Excited‐State Modulation for Controlling Fluorescence and Phosphorescence Pathways toward White‐Light Emission

Luminescence originated from singlet (S 1 ) and triplet (T 1 ) states is categorized as fluorescence and phosphorescence, respectively. Modulation of fluorescence and phosphorescence pathways plays a central role in developing organic luminescent materials, but remains difficult because of the lack of control ways. Here, luminescence of cocrystals of 1,7‐phenanthroline (PR) and 1,4‐diiodotetrafluorobenzene (DITFB) can be switched by adjusting their stoichiometry, from bluish fluorescence for 1:0 pure PR crystal (P1D0) to yellowish phosphorescence for 1:1 PR:DITFB cocrystal (P1D1). More importantly, 2:1 PR:DITFB cocrystal (P2D1) is found to exhibit dual fluorescence and phosphorescence simultaneously, thus giving rise to white‐light emission.

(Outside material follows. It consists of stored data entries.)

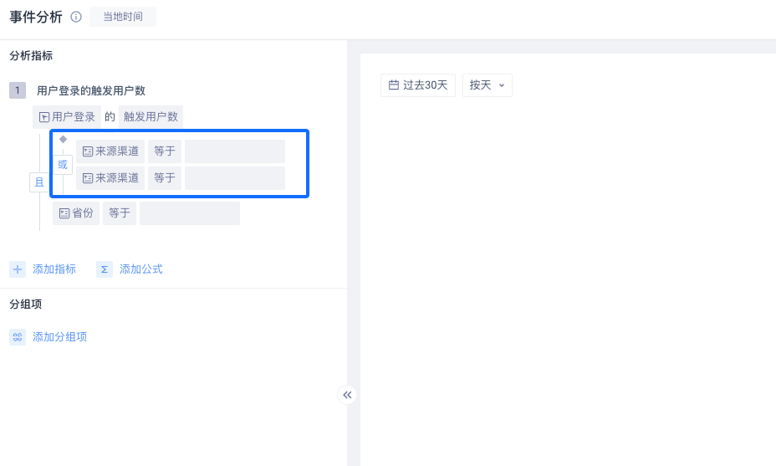Click the value field of 省份 filter

pyautogui.click(x=190, y=213)
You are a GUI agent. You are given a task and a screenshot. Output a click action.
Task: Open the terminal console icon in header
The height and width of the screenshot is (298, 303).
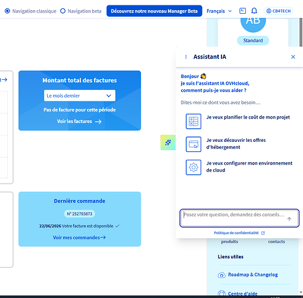point(242,11)
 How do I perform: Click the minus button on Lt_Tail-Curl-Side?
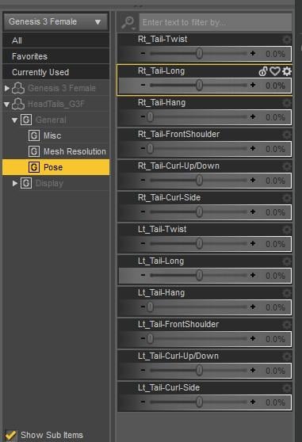(x=143, y=402)
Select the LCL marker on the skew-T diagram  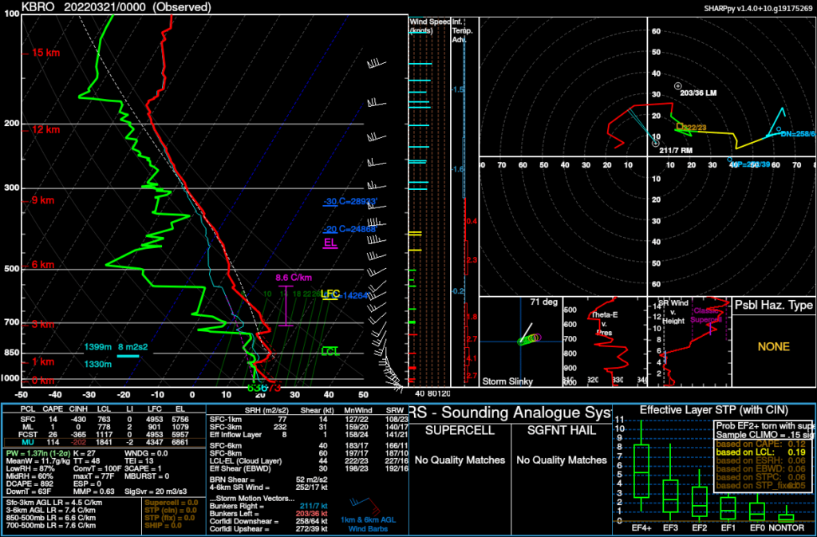click(x=329, y=349)
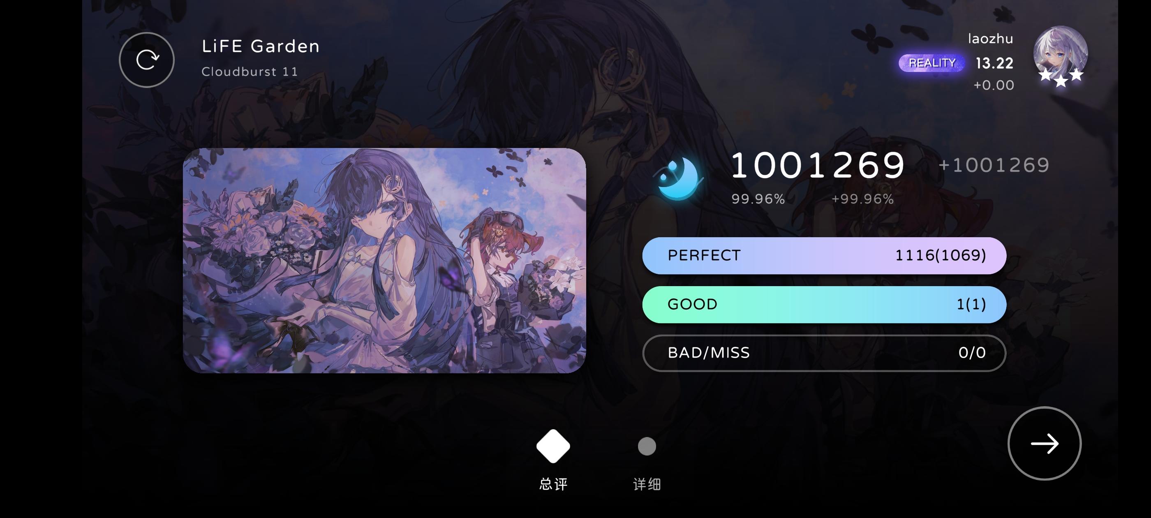Image resolution: width=1151 pixels, height=518 pixels.
Task: Open the laozhu player avatar
Action: point(1060,54)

Experimental and time‐dependent density‐function‐theory results reveal that although the S 1 and T 1 energies keep invariable, high‐lying T n states introduced in cocrystals decreases the S 1 –T n energy gap, meanwhile multiple intermolecular halogen bonding enhances the spin‐orbital coupling. As a result, the S 1 → T n intersystem crossing rate ( k ISC ) is accelerated by 2 orders of magnitude, making k ISC comparable and faster than the fluorescence decay rate k Fl for P1D0 (fluorescence), P2D1 (dual emissions), and P1D1 (phosphorescence), respectively. The results provide not only a quantum‐mechanical understanding but also a novel strategy to modulate the excited‐state dynamics toward fluorescence and/or phosphorescence emissions for luminescent materials.